• [Data under study]:
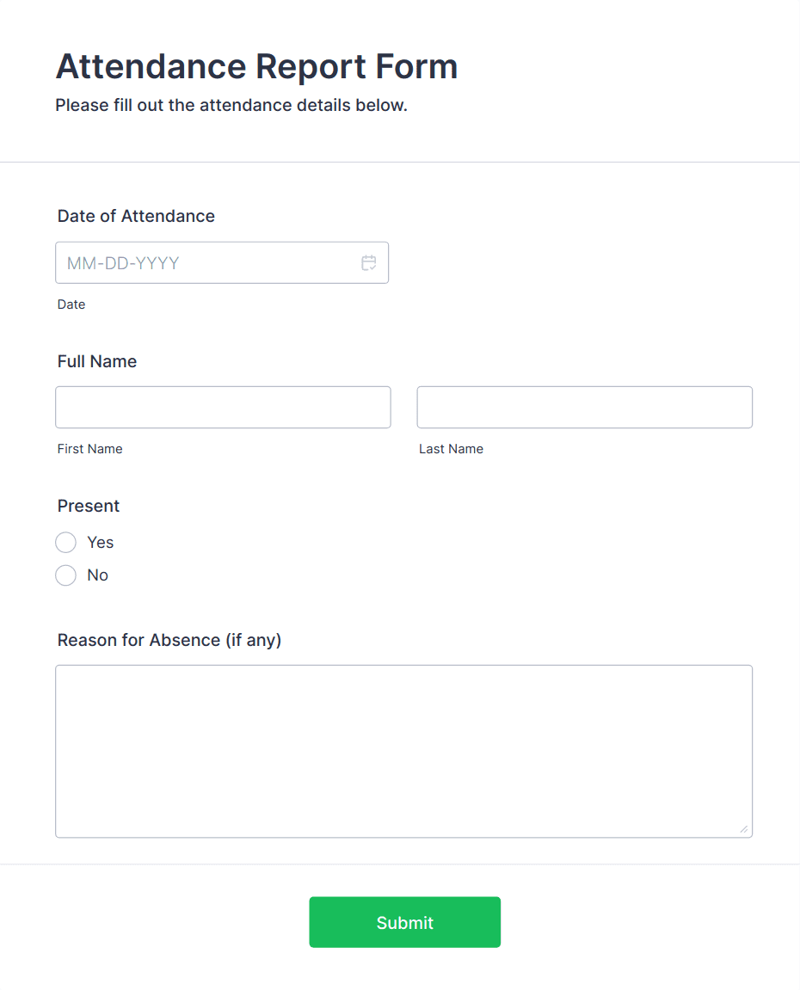Submit the attendance report

pyautogui.click(x=404, y=921)
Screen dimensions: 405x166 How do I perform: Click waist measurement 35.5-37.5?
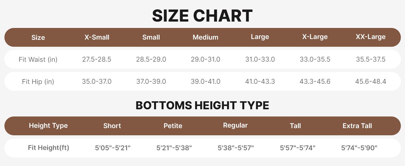point(370,59)
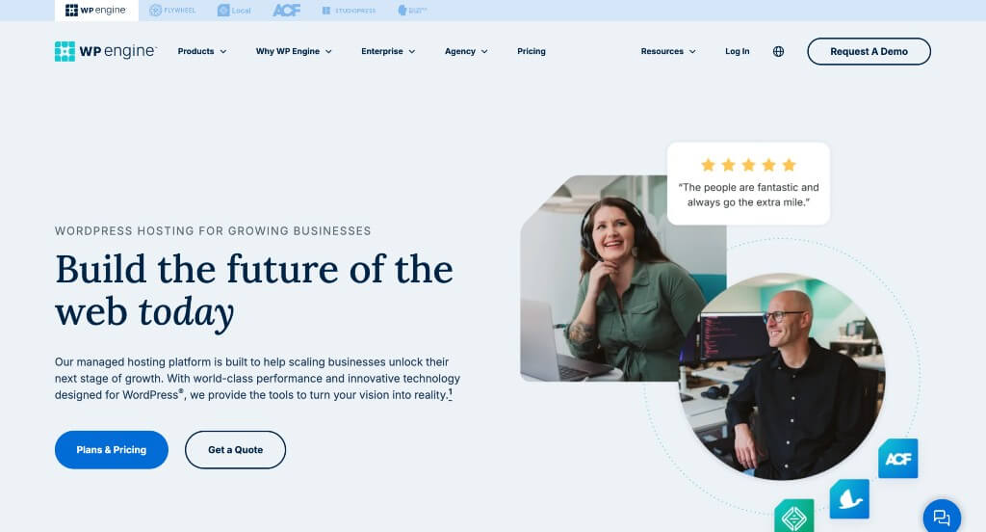
Task: Expand the Why WP Engine dropdown
Action: (294, 52)
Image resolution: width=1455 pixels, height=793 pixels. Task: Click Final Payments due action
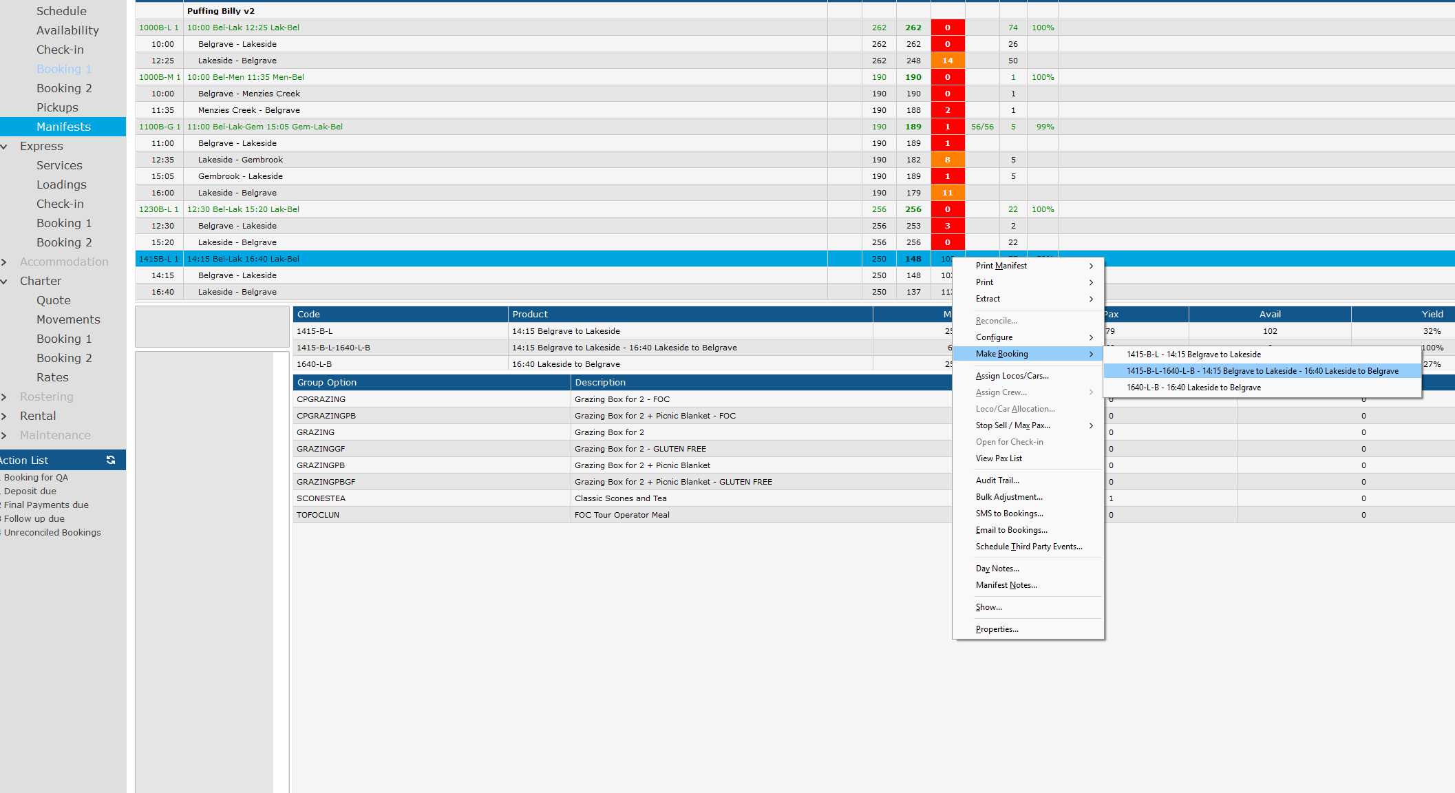(46, 505)
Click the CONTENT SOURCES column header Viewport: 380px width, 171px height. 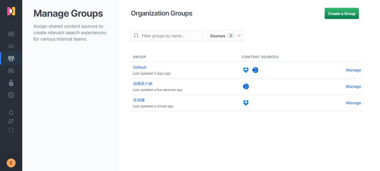260,57
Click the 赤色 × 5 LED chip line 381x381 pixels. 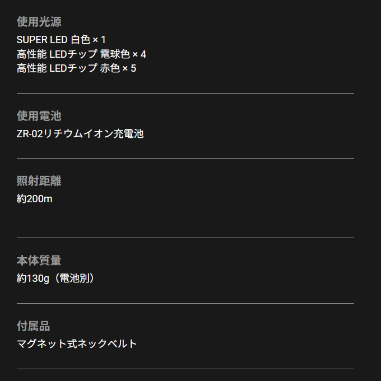coord(77,68)
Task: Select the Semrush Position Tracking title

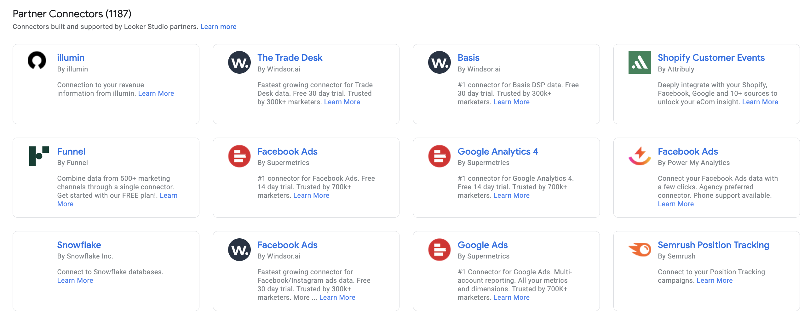Action: click(x=713, y=245)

• [Problem to work on]: From the line that includes "Task: Select the" on down to the last line of the entries above, set down each line exactly, leaving out the pictures.

• [Output]:
Task: Select the Semrush Position Tracking title

Action: click(x=713, y=245)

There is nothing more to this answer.